*Exercise instructions*: Output only the lines that run from the line holding "This screenshot has width=655, height=479." to the end of the data below, including both ends, without any pictures.

*Record set*:
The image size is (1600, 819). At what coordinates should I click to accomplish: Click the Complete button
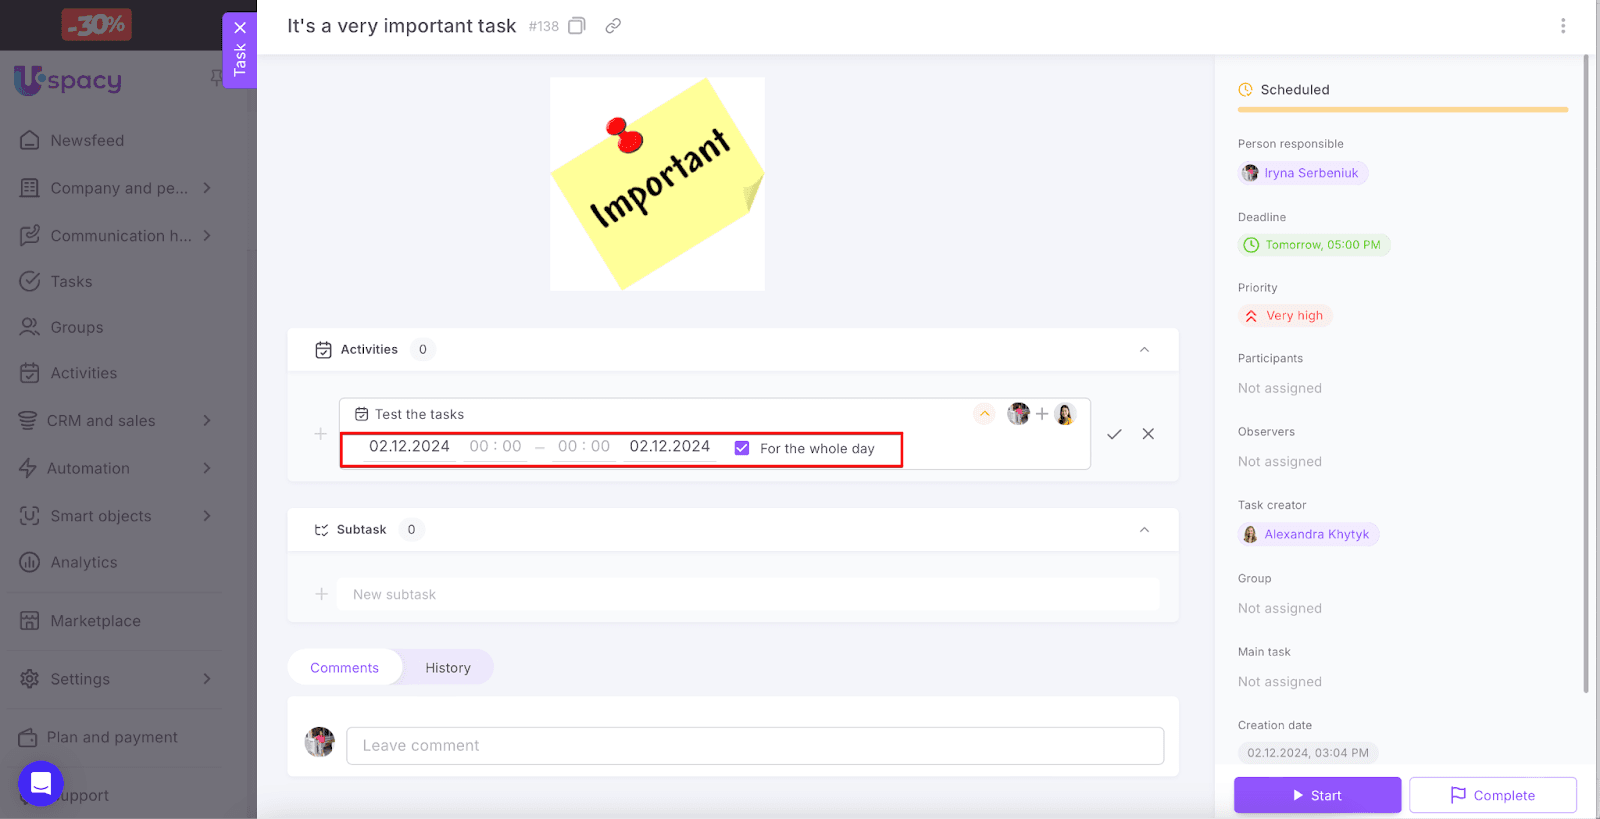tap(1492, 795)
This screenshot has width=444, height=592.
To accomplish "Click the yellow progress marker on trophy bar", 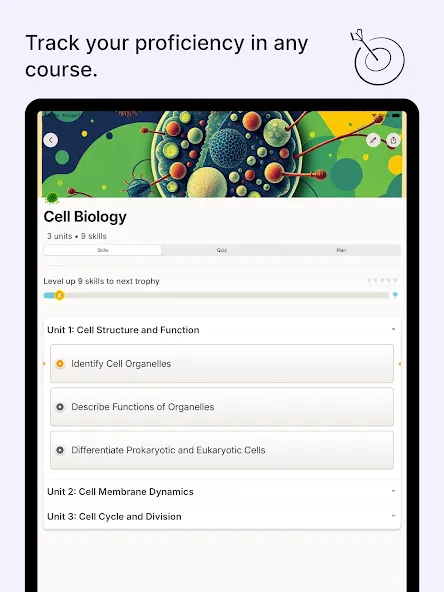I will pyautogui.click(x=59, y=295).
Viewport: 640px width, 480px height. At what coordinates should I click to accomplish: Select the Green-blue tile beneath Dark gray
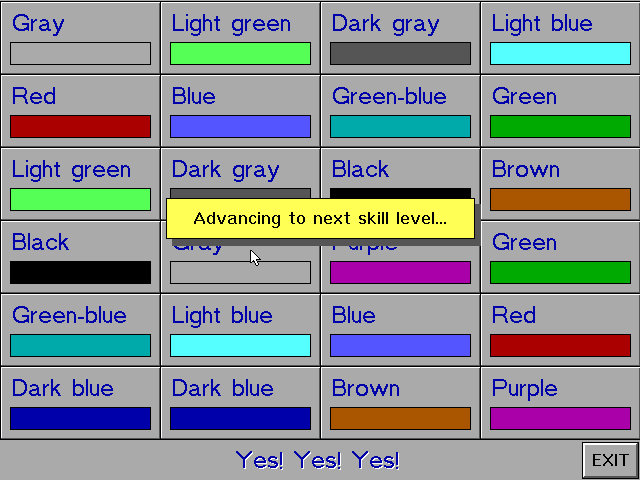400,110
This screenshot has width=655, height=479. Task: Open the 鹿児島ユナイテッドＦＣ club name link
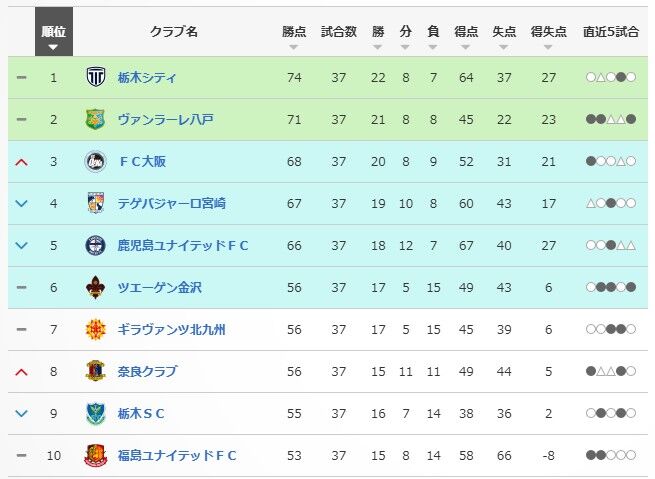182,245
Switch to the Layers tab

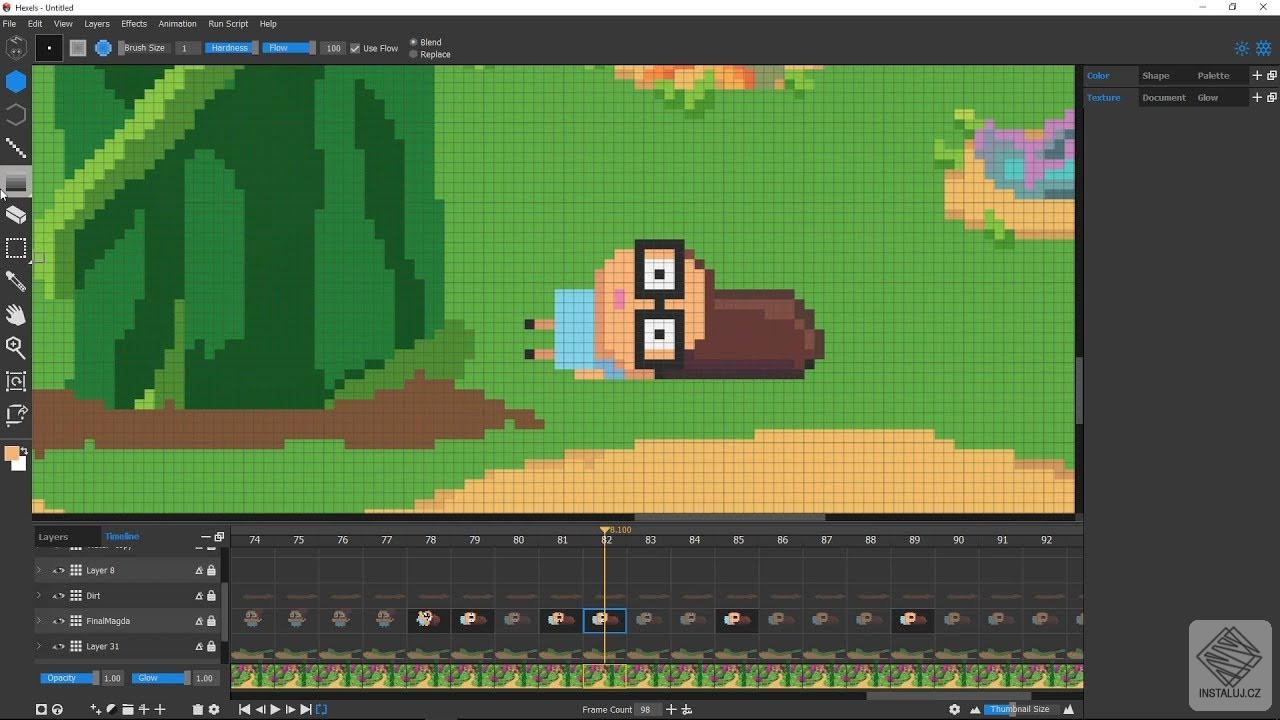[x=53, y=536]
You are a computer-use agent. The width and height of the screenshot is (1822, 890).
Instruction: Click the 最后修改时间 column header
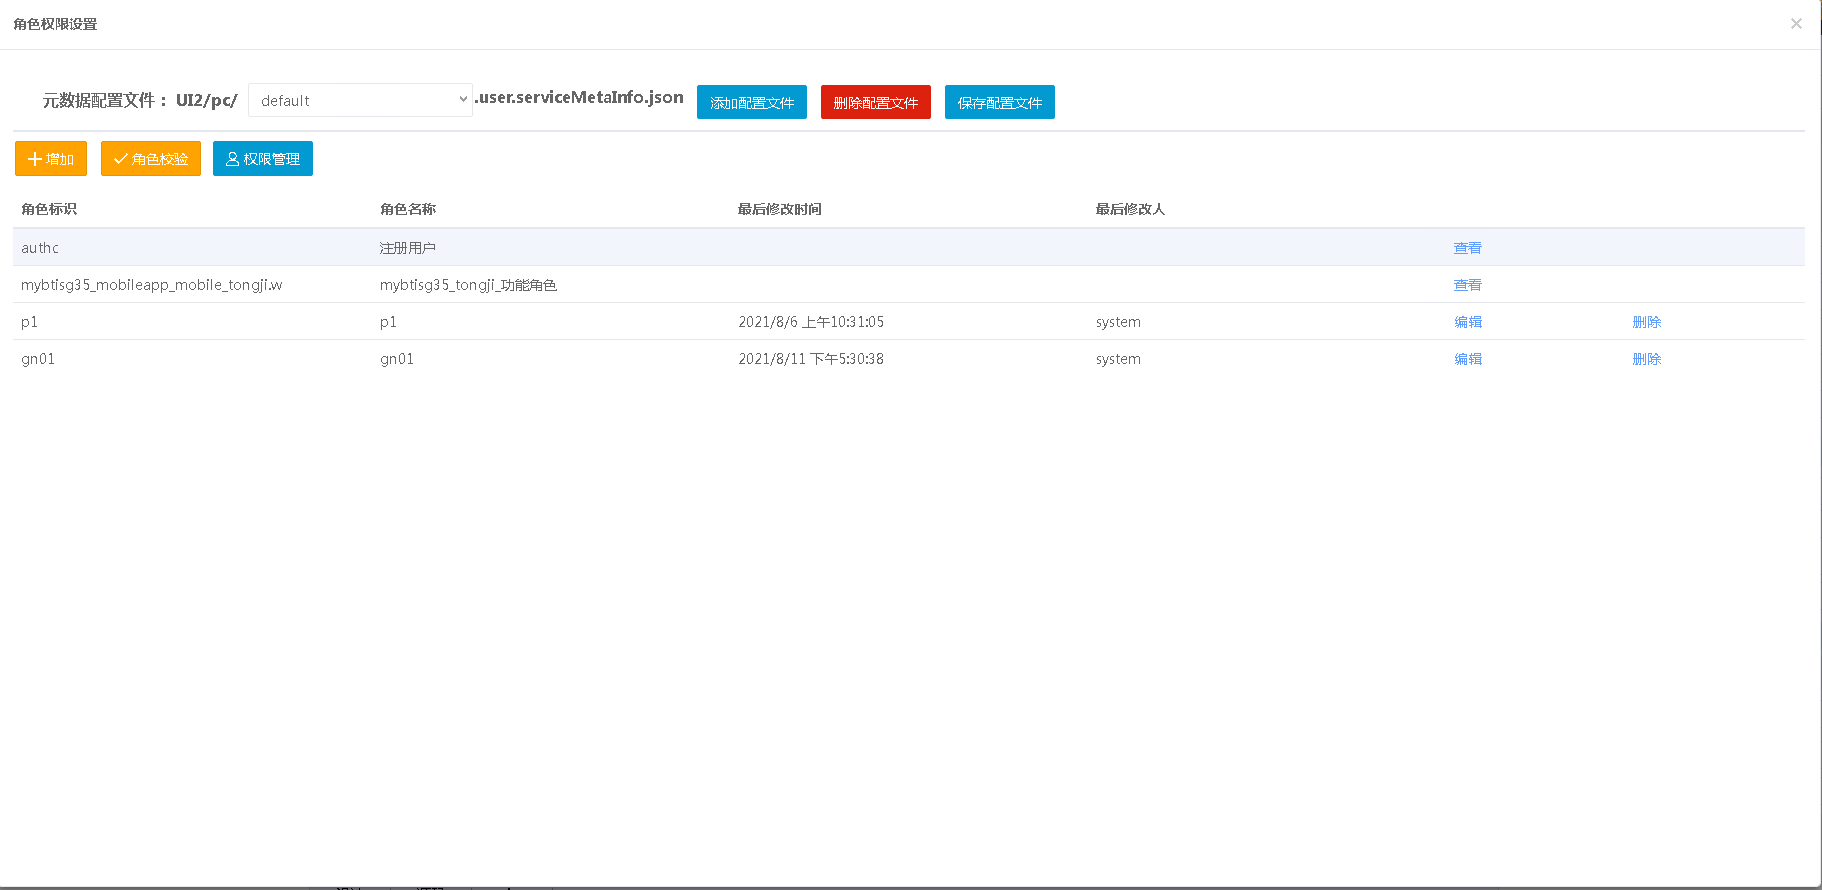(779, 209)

*Answer to this exercise*:
This screenshot has width=655, height=479. Task: Open the 鹿児島ユナイテッドＦＣ club name link
182,245
Switch to the Layers tab

[x=53, y=536]
You are a computer-use agent. The width and height of the screenshot is (1822, 890).
Instruction: Click the 最后修改时间 column header
(779, 209)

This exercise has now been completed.